A six-week graduate course in post-training deep learning engineering — fine-tune, adapt, analyze, compress, and ship a real model under real constraints.
Course materials for ECBS5200 at Central European University's MS in Business Analytics program.
🌐 Live site (recommended starting point): earino.github.io/applied-deep-learning
Slides, lab notebooks, homework notebooks, memo rubrics, readings, and instructor blog posts — all browsable in one place.
Most ML courses teach you to use models as service endpoints — prompt them, chain them, build apps around them. This course teaches you to treat a model as a trainable, inspectable, compressible artifact you own.
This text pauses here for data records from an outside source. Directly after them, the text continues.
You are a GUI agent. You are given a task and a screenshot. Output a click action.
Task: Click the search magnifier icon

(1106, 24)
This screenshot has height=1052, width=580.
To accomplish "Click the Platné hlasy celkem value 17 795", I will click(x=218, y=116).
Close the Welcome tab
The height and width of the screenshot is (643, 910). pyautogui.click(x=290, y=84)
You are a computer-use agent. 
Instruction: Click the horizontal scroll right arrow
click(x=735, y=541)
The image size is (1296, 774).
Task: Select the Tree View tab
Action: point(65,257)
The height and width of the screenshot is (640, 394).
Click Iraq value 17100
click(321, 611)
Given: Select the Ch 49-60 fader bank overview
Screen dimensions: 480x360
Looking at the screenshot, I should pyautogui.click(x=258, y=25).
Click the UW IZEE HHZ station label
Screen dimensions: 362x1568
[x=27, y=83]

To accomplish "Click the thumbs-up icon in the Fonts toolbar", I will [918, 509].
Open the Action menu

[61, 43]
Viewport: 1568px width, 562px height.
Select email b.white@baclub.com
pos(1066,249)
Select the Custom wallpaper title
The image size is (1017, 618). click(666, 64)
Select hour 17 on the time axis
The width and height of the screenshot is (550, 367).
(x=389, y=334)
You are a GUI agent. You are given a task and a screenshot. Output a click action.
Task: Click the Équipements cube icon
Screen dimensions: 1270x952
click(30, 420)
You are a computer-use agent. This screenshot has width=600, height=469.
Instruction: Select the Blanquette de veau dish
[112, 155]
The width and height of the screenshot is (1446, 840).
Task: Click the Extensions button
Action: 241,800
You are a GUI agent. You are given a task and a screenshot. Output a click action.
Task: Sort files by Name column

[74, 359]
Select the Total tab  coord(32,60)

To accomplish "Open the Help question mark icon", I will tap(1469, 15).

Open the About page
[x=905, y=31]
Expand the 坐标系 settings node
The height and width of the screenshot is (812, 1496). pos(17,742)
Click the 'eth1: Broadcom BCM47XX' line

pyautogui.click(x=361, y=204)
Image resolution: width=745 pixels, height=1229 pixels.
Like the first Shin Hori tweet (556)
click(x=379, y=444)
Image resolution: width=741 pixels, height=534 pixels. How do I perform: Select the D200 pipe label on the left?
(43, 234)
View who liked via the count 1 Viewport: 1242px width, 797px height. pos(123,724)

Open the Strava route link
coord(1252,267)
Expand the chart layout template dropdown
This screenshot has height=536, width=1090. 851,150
Over six weeks, students work on one cumulative problem: classifying 113 consumer-financial-complaint categories with extreme class imbalance (2,666:1 head-to-tail ratio). Each week adds one engineering capability — fine-tuning, controlled improvement, parameter-efficient adaptation, error diagnosis, quantization, distillation. The capstone is a written deployment recommendation defended against fixed constraints: is the cheap model good enough, or is the expensive one worth the cost?
The course is taught entirely on free-tier Kaggle T4 GPUs. No cloud spend required to follow along.
- Fine-tuning a pretrained transformer (encoder + decoder) on a hard long-tail classification task
- Per-tier evaluation (head / mid / tail) instead of aggregate metric chasing
- Bootstrap confidence intervals on every comparison — point estimates aren't claims
- LoRA and QLoRA adaptation, with measurement of when they help and when they don't
- ECE, temperature scaling, and calibrated confidence gating for deployment
- int8 / int4 quantization through bitsandbytes, plus the 2026 production stack (AWQ, FP8, GGUF) by name
- Knowledge distillation via Hinton-style soft targets, with the cheaper alternatives (T-scaling, label smoothing) measured head-to-head
- Reading and writing measurement-driven memos defensible against the rubric
- The discipline of naming the property your deployment consumes, then picking the cheapest recipe that delivers it
The students don't just read about these — they measure them on their own runs and write deployment memos against them.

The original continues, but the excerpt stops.